* **What the exercise asks**
Your answer must contain only the lines from the one containing "Cocodrilo (1451, 406)" through the end of the entries below, reproduced character for character.

* **Exercise input**
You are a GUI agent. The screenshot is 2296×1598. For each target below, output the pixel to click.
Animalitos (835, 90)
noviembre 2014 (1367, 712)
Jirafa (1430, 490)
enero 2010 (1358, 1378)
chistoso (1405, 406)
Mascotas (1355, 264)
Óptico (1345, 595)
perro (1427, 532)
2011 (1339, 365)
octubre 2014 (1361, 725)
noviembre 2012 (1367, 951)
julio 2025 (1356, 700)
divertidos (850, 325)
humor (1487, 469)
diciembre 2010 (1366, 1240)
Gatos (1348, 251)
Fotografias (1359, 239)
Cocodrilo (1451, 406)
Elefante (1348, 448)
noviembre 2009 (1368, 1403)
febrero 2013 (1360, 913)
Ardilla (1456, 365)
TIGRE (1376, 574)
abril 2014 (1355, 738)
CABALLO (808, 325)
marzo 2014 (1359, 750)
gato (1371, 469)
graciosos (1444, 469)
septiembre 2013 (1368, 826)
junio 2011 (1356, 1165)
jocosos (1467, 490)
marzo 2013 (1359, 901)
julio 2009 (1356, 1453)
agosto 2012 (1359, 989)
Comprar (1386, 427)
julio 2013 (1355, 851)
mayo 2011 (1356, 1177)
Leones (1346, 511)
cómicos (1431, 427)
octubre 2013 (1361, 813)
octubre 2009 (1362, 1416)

* **Response**
Cocodrilo (1451, 406)
Elefante (1348, 448)
noviembre 2009 (1368, 1403)
febrero 2013 (1360, 913)
Ardilla (1456, 365)
TIGRE (1376, 574)
abril 2014 (1355, 738)
CABALLO (808, 325)
marzo 2014 (1359, 750)
gato (1371, 469)
graciosos (1444, 469)
septiembre 2013 (1368, 826)
junio 2011 (1356, 1165)
jocosos (1467, 490)
marzo 2013 (1359, 901)
julio 2009 (1356, 1453)
agosto 2012 (1359, 989)
Comprar (1386, 427)
julio 2013 (1355, 851)
mayo 2011 (1356, 1177)
Leones (1346, 511)
cómicos (1431, 427)
octubre 2013 (1361, 813)
octubre 2009 (1362, 1416)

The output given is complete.